Data extract Block Start

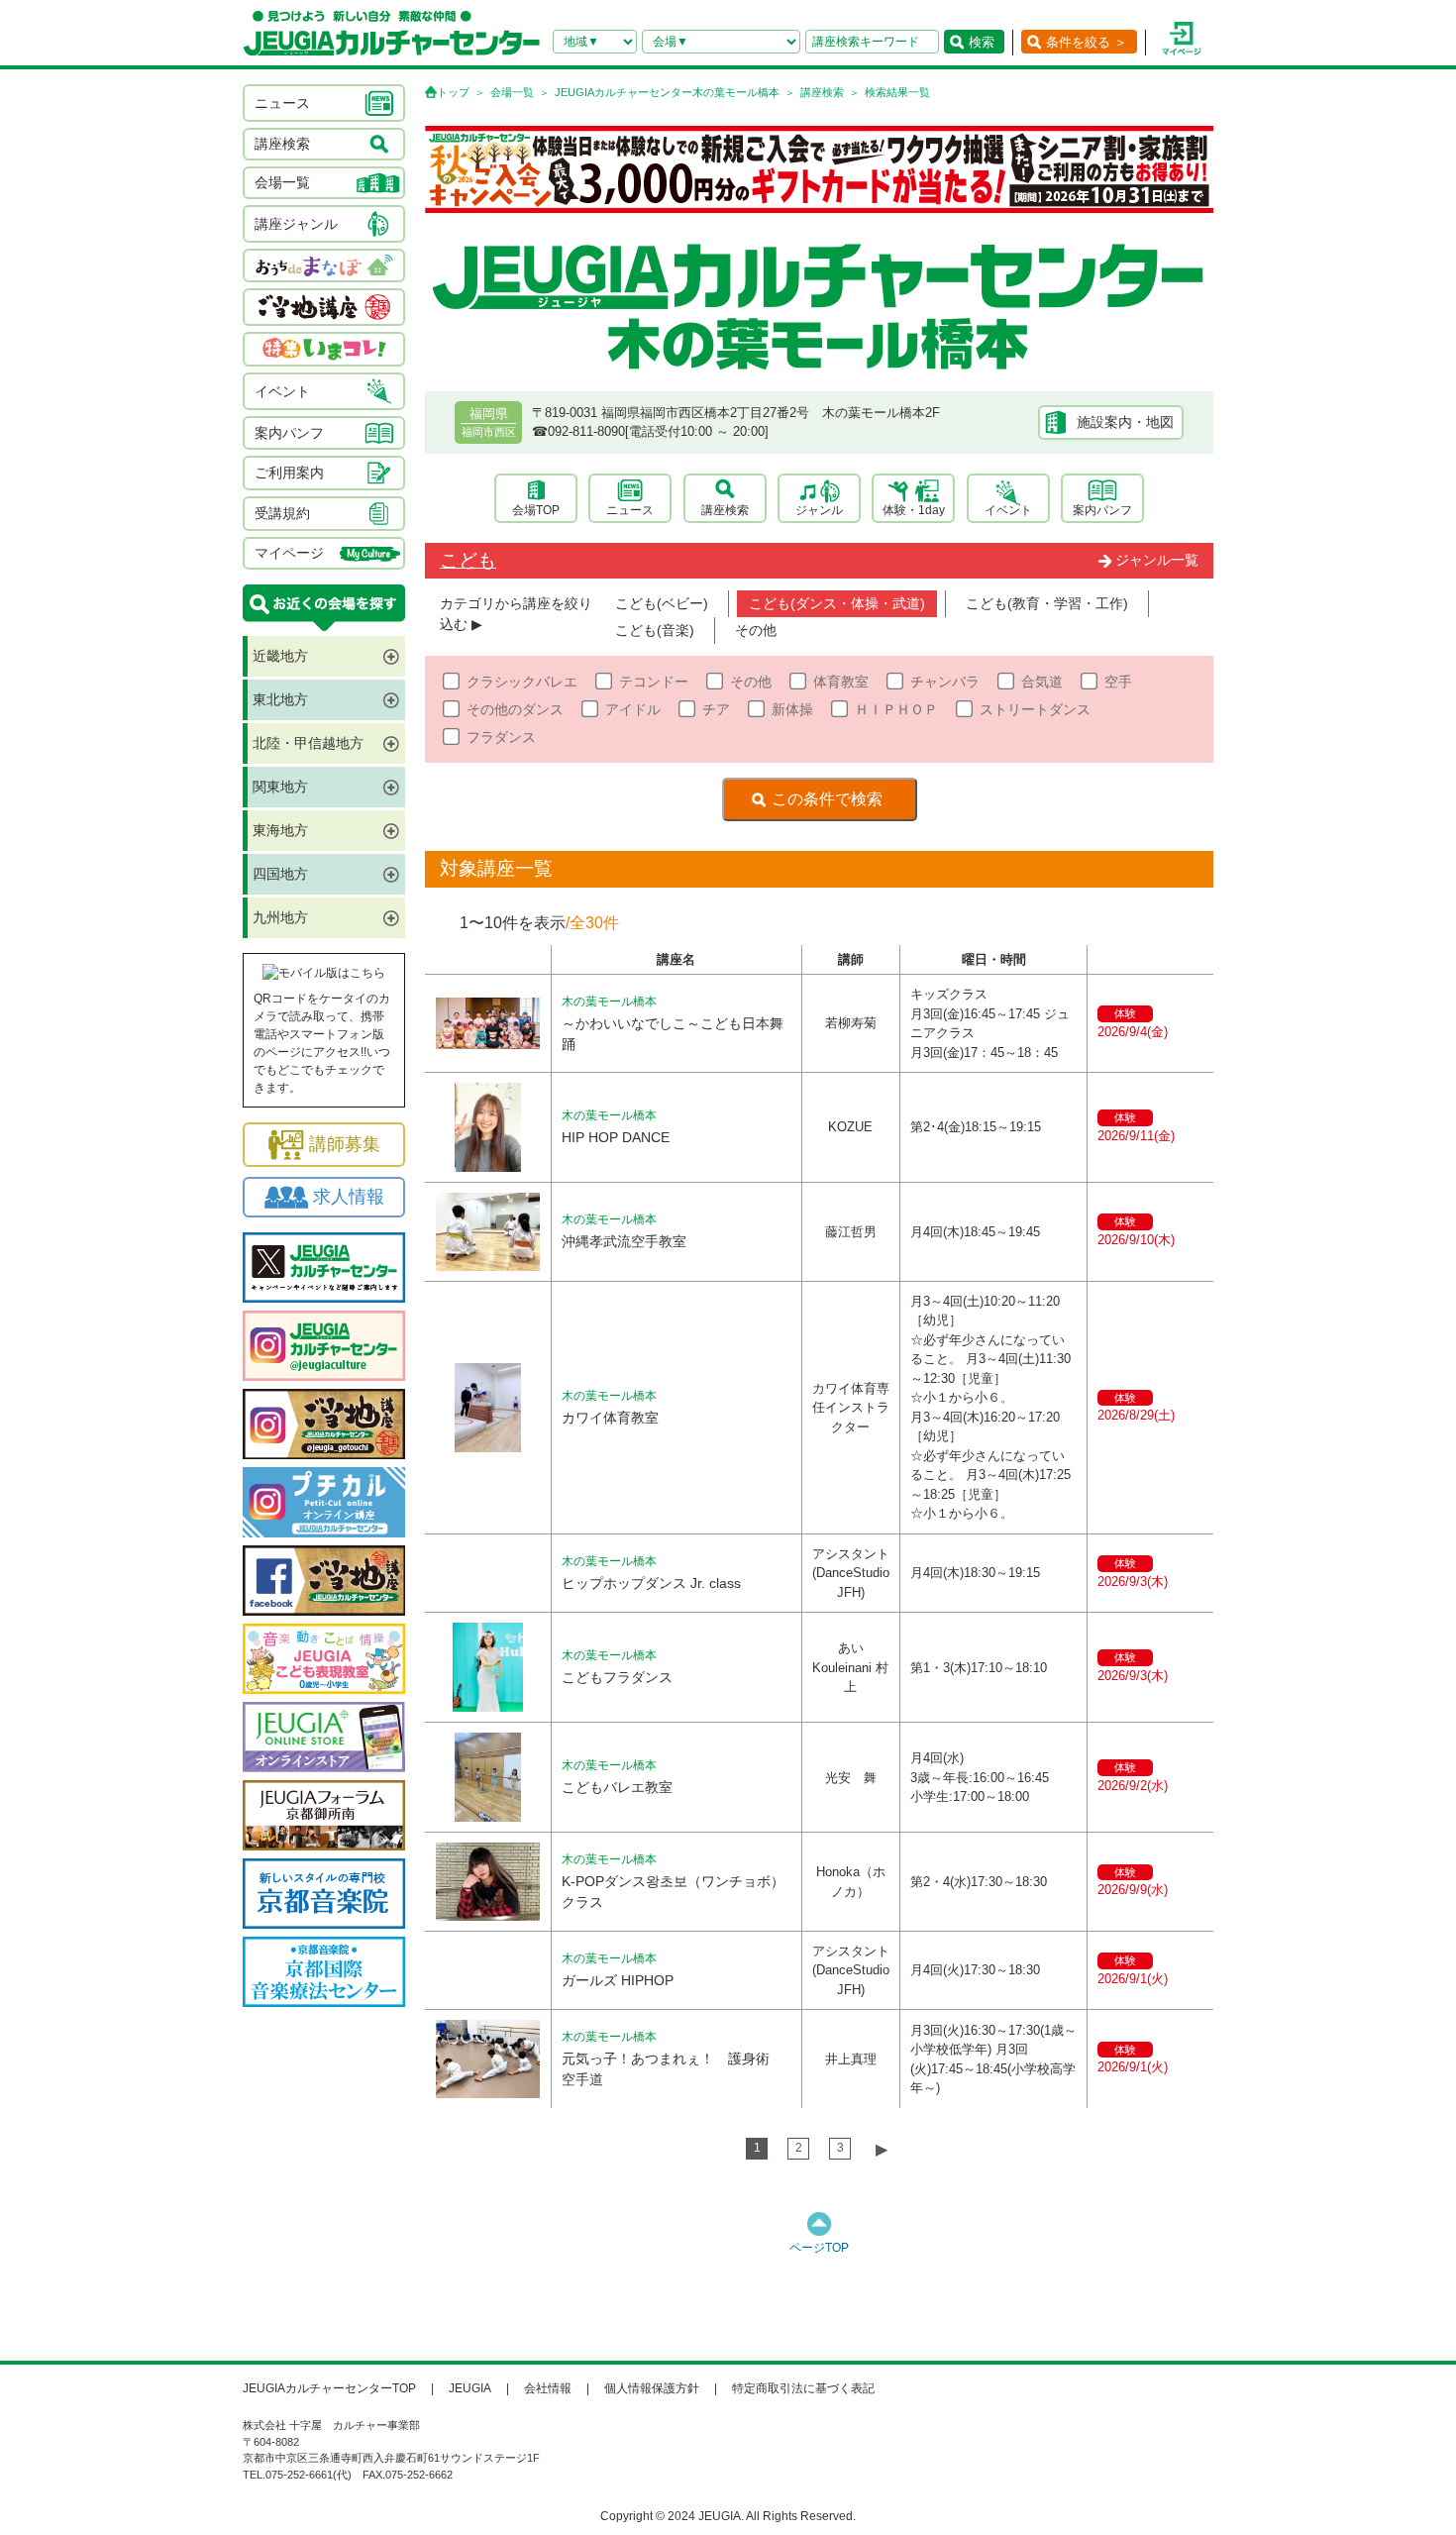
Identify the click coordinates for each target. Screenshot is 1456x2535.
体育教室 (841, 681)
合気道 (1042, 681)
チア (716, 709)
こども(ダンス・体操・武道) (837, 603)
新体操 (792, 709)
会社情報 (548, 2388)
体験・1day (914, 510)
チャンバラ (945, 681)
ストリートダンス (1035, 709)
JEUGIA (470, 2388)
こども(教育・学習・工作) (1047, 603)
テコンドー (653, 681)
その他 (756, 630)
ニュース (630, 510)
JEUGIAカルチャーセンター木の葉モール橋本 (667, 92)
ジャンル (819, 510)
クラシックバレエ (522, 681)
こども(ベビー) (661, 603)
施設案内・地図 (1125, 422)
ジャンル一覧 (1156, 560)
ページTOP (819, 2248)
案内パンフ (1102, 510)
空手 (1118, 681)
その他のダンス (515, 709)
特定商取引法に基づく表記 (803, 2388)
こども (468, 560)
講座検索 (822, 92)
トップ (453, 92)
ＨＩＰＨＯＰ (896, 709)
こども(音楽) (654, 630)
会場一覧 (512, 92)
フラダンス (501, 737)
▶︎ (881, 2149)
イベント (1008, 510)
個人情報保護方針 (651, 2388)
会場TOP (536, 510)
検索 (981, 42)
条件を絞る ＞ (1086, 42)
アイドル (633, 709)
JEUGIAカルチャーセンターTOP (329, 2388)
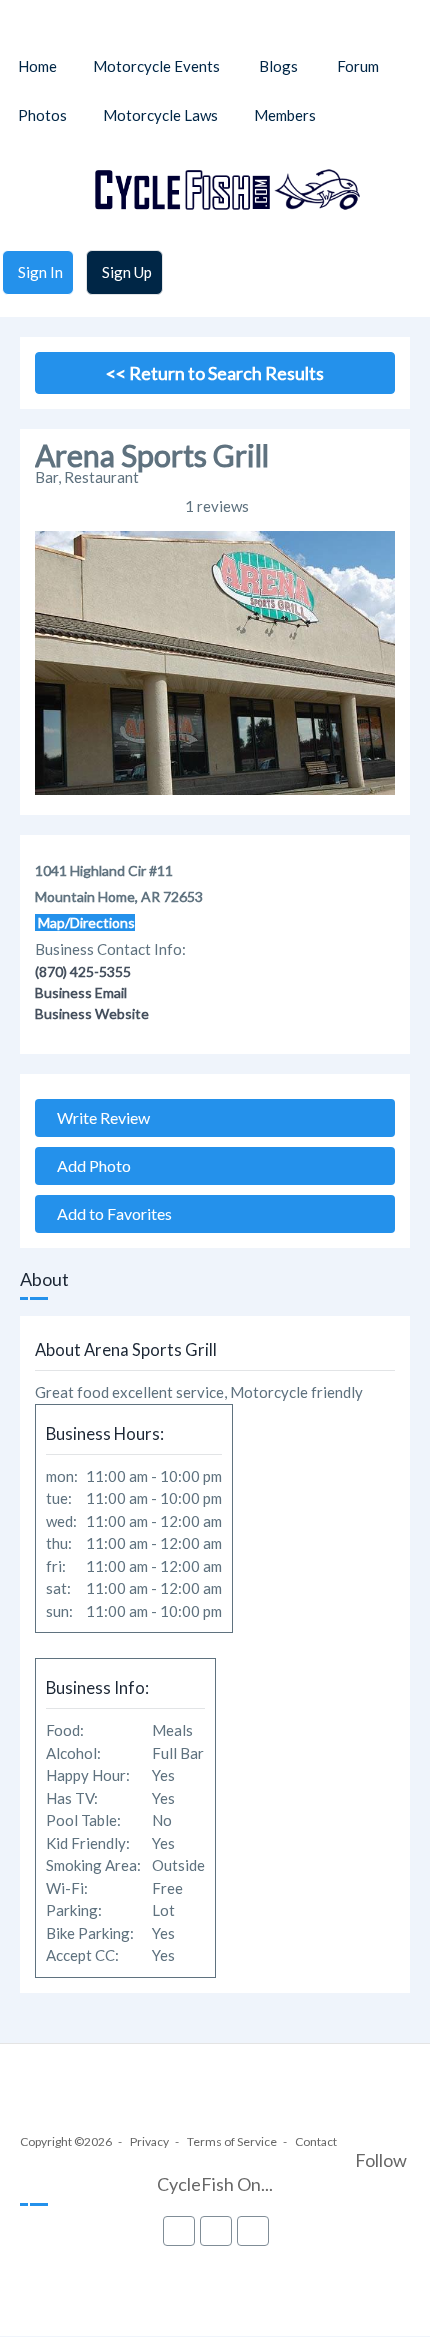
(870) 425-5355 (83, 971)
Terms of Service (232, 2141)
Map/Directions (85, 922)
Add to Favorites (110, 1213)
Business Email (81, 992)
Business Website (92, 1013)
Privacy (149, 2141)
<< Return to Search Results (215, 373)
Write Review (99, 1117)
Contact (316, 2141)
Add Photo (89, 1165)
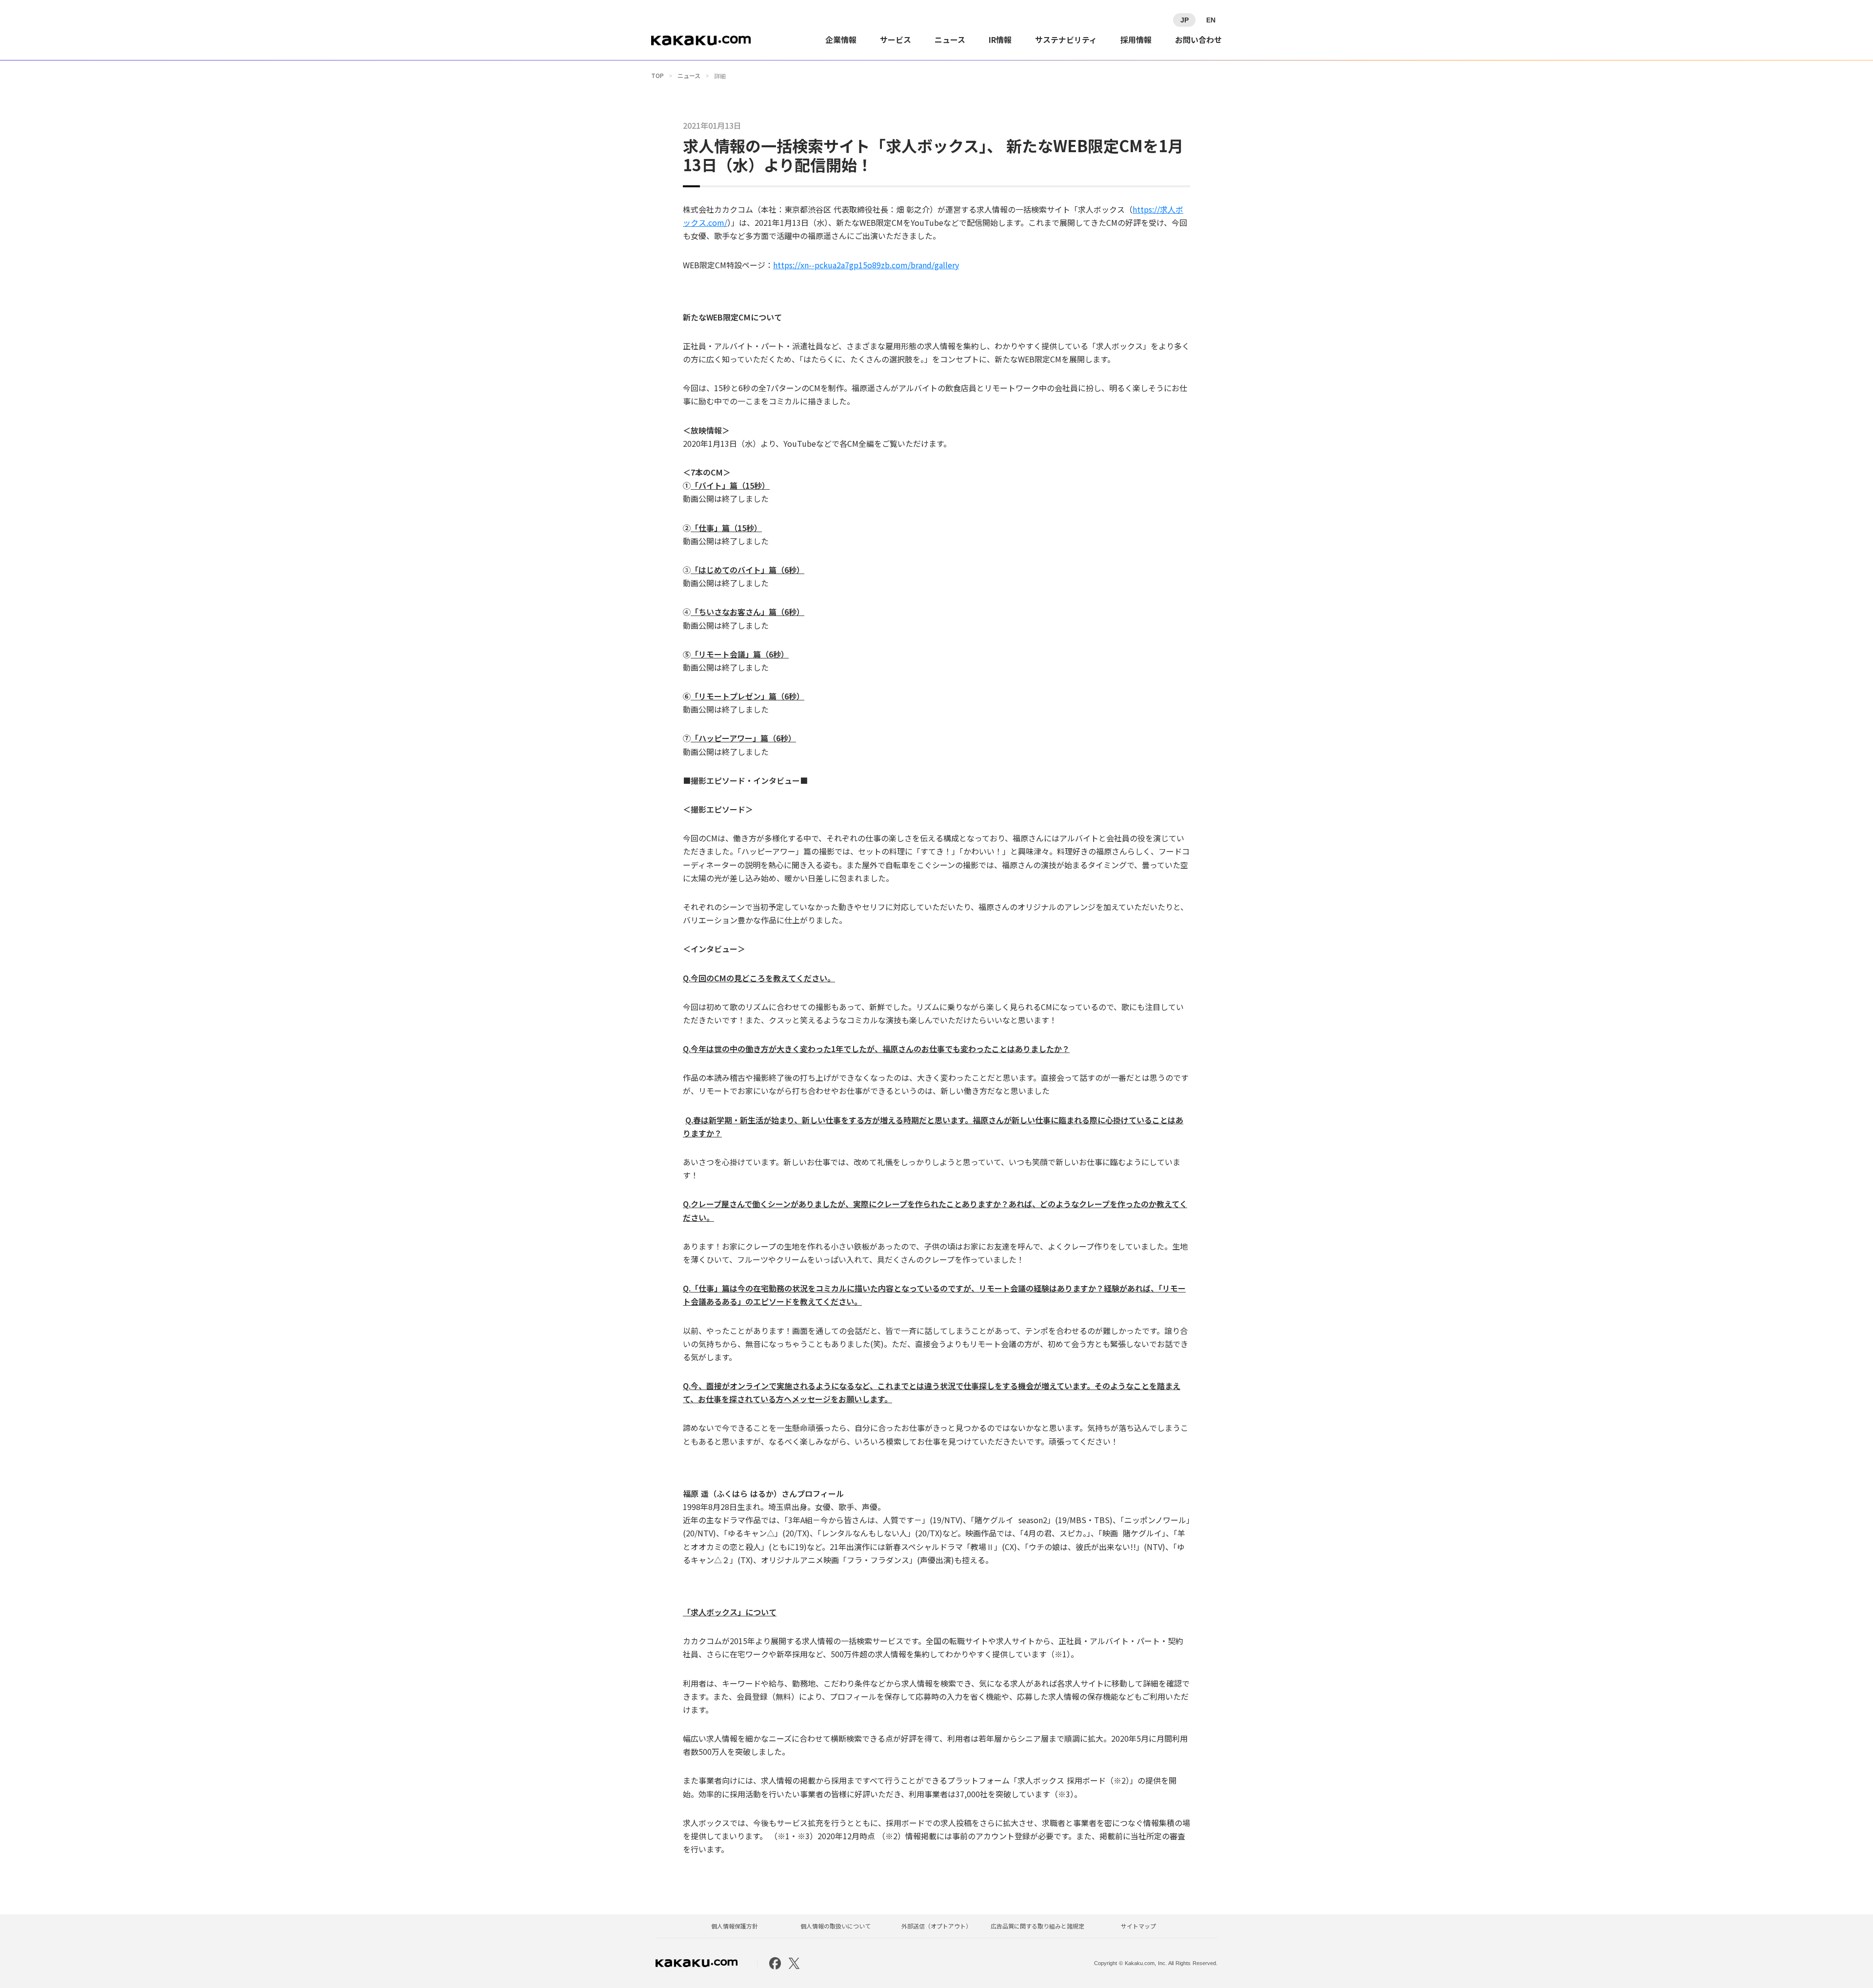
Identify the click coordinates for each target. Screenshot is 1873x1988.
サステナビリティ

Data extract Block End

Reproduce the records above exactly, but only from the line containing "施設案内・地図 (1125, 422)" through the last line, both included, and without any pictures.

- **Response for this exercise**
施設案内・地図 (1125, 422)
ジャンル一覧 (1156, 560)
ページTOP (819, 2248)
案内パンフ (1102, 510)
空手 (1118, 681)
その他のダンス (515, 709)
特定商取引法に基づく表記 (803, 2388)
こども (468, 560)
講座検索 (822, 92)
トップ (453, 92)
ＨＩＰＨＯＰ (896, 709)
こども(音楽) (654, 630)
会場一覧 (512, 92)
フラダンス (501, 737)
▶︎ (881, 2149)
イベント (1008, 510)
個人情報保護方針 (651, 2388)
会場TOP (536, 510)
検索 (981, 42)
条件を絞る ＞ (1086, 42)
アイドル (633, 709)
JEUGIAカルチャーセンターTOP (329, 2388)
(870) 425-5355 (83, 971)
Terms of Service (232, 2141)
Map/Directions (85, 922)
Add to Favorites (110, 1213)
Business Email (81, 992)
Business Website (92, 1013)
Privacy (149, 2141)
<< Return to Search Results (215, 373)
Write Review (99, 1117)
Contact (316, 2141)
Add Photo (89, 1165)
Identify the click coordinates for each target. Screenshot is 1873x1988.
サステナビリティ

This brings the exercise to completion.